The Microsoft Active Directory value are set to :
| Variable name | Value |
|---|---|
USERDOMAIN |
AD |
USERDNSDOMAIN |
AD.DOMAIN.LOCAL |
For Active Directory authmanagers, replace the variable name with your own value.
| Variable name | Description | Example |
|---|---|---|
ldap_basedn |
Replace ldap_basedn with your LDAP Base Distinguished Names | DC=ad,DC=domain,DC=local |
ldap_fqdn |
Replace ldap_fqdn with the _ldap._tcp fqdn | _ldap._tcp.ad.domain.local |
domain_fqdn |
Replace domain_fqdn with domain FQDN value | AD.DOMAIN.LOCAL |
servers |
Replace servers with list of the Active Director servers | [ '192.168.1.12', '192.168.1.13' ] |
kerberos_realm |
Replace kerberos_realm wih your kerberos realm (in UPPER CASE) | AD.DOMAIN.LOCAL |
Service Account
The service account is use when od.py starts. It runs query to the Active Directory service to read the subnet and location from the sites in 'CN=Subnets,CN=Sites,CN=Configuration,' + BASE_DN , (for example CN=Subnets,CN=Sites,CN=Configuration,DC=example,DC=com)
Site
This features is only available if a service account is defined. Site is used to locate a user from his ip adress. The attributs location and subnet are cached in memory.

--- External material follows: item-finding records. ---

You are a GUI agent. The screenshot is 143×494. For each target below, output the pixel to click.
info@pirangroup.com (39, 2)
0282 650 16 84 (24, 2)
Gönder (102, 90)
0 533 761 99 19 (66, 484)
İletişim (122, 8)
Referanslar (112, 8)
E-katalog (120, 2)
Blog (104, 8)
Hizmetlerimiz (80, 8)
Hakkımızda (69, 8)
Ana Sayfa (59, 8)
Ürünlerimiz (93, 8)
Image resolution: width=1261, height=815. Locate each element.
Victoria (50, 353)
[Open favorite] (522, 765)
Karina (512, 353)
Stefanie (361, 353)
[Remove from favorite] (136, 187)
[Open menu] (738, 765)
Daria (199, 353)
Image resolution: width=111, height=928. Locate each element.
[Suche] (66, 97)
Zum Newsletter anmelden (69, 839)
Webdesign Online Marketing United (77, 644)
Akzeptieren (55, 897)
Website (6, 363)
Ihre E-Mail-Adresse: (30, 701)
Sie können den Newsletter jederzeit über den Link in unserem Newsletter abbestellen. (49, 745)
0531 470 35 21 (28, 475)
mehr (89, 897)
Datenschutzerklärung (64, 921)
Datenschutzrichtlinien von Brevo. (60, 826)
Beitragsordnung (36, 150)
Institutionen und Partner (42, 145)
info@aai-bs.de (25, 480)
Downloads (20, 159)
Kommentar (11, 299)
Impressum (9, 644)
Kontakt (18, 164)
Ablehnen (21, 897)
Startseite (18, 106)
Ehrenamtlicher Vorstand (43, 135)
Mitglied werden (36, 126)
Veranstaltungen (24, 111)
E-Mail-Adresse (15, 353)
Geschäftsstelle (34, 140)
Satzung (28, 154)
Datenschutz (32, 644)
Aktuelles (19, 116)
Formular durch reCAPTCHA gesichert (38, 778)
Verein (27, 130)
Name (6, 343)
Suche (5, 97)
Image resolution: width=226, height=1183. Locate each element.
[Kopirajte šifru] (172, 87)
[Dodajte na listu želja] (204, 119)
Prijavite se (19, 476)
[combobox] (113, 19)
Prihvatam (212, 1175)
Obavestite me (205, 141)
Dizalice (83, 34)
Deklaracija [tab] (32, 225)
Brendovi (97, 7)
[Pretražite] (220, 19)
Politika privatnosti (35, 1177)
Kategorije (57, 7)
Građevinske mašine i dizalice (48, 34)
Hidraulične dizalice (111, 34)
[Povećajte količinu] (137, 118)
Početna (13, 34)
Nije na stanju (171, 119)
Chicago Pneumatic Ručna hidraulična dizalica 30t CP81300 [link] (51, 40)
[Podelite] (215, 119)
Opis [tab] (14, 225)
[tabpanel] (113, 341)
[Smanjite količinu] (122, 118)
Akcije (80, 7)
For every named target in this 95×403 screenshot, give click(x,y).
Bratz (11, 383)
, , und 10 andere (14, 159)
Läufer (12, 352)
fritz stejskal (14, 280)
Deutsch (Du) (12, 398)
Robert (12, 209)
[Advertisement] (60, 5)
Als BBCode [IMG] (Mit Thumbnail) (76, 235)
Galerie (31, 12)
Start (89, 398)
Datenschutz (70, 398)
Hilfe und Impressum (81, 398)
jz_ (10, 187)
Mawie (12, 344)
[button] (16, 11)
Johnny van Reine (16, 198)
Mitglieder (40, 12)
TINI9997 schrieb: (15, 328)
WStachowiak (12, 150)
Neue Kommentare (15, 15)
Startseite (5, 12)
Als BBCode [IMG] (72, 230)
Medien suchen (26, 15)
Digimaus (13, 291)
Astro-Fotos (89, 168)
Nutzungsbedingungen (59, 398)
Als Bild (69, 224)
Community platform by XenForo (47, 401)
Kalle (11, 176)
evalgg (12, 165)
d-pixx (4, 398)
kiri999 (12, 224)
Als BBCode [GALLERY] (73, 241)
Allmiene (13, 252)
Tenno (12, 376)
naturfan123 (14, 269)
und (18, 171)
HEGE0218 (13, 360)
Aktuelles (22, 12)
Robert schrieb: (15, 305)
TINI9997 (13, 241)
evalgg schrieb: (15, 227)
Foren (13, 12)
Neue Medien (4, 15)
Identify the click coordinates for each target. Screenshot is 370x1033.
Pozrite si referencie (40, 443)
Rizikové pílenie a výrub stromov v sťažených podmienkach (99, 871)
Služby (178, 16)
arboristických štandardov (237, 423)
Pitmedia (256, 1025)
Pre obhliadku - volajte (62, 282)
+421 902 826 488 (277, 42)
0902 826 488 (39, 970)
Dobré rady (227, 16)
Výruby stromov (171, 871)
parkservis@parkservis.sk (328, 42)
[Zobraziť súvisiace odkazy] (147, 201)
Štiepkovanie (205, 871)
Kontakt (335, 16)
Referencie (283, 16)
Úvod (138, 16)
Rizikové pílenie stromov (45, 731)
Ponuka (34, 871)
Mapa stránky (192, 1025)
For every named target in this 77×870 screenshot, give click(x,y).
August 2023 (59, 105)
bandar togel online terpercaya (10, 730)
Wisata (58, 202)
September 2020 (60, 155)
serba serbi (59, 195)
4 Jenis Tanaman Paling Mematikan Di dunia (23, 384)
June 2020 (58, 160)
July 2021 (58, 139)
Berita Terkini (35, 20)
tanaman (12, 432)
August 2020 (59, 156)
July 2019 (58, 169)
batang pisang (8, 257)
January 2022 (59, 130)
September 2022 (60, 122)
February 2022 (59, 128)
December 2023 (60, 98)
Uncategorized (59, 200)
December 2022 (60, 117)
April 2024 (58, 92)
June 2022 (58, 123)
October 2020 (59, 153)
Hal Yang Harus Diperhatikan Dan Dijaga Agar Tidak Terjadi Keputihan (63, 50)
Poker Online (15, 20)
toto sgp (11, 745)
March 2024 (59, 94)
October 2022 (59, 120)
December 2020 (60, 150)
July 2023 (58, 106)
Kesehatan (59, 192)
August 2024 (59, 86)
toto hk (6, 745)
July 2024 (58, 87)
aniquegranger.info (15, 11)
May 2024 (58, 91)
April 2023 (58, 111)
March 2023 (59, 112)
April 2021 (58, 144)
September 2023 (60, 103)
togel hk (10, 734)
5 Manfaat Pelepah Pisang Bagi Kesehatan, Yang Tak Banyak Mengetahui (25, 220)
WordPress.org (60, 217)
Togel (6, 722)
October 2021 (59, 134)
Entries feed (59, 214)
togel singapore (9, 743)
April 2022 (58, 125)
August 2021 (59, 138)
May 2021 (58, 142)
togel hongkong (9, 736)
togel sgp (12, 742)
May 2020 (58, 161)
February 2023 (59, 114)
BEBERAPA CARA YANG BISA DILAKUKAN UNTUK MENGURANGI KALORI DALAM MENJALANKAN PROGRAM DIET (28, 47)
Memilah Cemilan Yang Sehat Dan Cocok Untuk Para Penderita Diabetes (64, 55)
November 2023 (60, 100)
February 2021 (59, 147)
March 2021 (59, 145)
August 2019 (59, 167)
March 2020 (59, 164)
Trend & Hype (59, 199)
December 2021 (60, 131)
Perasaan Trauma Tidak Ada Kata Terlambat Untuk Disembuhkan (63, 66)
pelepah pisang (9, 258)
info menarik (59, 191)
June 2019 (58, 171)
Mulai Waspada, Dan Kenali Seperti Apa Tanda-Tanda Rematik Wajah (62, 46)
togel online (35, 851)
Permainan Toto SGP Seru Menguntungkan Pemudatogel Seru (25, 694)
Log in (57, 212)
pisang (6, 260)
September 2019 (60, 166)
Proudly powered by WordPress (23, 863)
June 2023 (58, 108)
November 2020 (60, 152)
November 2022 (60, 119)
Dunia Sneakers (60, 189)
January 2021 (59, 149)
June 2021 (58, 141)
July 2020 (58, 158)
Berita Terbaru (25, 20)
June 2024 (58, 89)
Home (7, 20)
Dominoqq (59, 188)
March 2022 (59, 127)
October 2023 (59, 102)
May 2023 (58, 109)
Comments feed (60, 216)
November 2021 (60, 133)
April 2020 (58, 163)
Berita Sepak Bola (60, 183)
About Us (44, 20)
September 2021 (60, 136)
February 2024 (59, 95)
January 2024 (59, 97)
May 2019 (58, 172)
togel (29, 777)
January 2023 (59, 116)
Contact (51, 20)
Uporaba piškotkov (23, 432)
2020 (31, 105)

| Variable name | Type | Defautl value |
|---|---|---|
site_subnetdn |
string | CN=Subnets,CN=Sites,CN=Configuration, + config.get('basedn') ) |
site_scope |
ldap python | ldap.SCOPE_SUBTREE read Python ldap reference for more details |
site_filter |
string | (objectClass=subnet) |
site_attrs |
list | ['cn', 'siteObject', 'location'] |
Printers
This features is only available if a service account is defined. Printers are used to list printer available in the current user's site. The site is identified using the user's ip address. location is the join key to match local printer for the user.
| Variable name | Type | Defautl value |
|---|---|---|
printer_printerdn |
string | OU=Applications + config.get('basedn') |
printer_scope |
ldap python | ldap.SCOPE_SUBTREE read Python ldap reference for more details |
site_filter |
string | (objectClass=printQueue) |
site_attrs |
list | [ 'cn', 'uNCName', 'location', 'driverName', 'driverVersion', 'name', 'portName', 'printColor', 'printerName', 'printLanguage', 'printSharename', 'serverName', 'shortServerName', 'url', 'printMediaReady', 'printBinNames', 'printMediaSupported', 'printOrientationsSupported' ] |
Great, you have check how the explicit Authentification configuration works.